Entries supplied
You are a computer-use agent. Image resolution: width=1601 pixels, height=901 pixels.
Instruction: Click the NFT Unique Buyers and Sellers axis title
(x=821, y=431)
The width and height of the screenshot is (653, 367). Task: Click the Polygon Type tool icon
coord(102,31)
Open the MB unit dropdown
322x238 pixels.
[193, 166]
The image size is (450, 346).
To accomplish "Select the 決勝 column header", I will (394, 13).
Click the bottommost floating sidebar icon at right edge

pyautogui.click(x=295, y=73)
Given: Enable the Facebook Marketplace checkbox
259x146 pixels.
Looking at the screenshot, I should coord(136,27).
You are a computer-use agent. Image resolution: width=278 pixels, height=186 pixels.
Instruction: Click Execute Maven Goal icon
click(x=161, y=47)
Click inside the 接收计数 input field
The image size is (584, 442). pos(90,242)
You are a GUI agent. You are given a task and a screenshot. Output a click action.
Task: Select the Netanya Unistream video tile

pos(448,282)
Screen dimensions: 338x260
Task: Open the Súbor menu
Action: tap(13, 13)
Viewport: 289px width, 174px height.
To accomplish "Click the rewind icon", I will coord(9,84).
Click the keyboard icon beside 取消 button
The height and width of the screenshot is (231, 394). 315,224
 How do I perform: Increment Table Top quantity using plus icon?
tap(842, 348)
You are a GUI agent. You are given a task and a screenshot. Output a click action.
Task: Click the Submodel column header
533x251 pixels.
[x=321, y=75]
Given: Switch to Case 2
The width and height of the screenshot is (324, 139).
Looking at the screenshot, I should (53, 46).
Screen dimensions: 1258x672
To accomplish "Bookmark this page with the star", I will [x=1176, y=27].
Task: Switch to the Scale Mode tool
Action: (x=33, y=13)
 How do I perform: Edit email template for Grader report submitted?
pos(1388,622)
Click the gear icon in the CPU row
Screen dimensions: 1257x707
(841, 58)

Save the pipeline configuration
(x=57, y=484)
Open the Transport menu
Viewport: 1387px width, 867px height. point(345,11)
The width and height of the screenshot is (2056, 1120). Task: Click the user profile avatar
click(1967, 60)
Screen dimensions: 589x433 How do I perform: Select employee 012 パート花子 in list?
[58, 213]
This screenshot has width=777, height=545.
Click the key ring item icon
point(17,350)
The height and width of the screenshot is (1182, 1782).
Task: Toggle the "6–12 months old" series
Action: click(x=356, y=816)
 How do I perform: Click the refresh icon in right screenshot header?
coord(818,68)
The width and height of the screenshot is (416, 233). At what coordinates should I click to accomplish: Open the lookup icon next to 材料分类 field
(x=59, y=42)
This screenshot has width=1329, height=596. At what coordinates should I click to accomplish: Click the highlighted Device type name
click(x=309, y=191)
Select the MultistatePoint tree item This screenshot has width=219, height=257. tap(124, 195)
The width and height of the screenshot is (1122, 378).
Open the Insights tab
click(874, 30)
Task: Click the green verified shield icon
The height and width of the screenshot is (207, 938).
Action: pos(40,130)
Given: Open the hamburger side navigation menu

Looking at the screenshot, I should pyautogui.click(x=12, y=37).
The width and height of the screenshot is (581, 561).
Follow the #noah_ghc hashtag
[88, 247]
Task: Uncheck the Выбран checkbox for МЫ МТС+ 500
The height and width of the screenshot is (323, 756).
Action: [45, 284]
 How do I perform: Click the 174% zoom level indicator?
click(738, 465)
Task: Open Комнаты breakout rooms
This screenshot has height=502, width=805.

Problem to work on
State how many lines of the data above contain the string "Instruction". Reply with the number alone.

Response to the exercise
2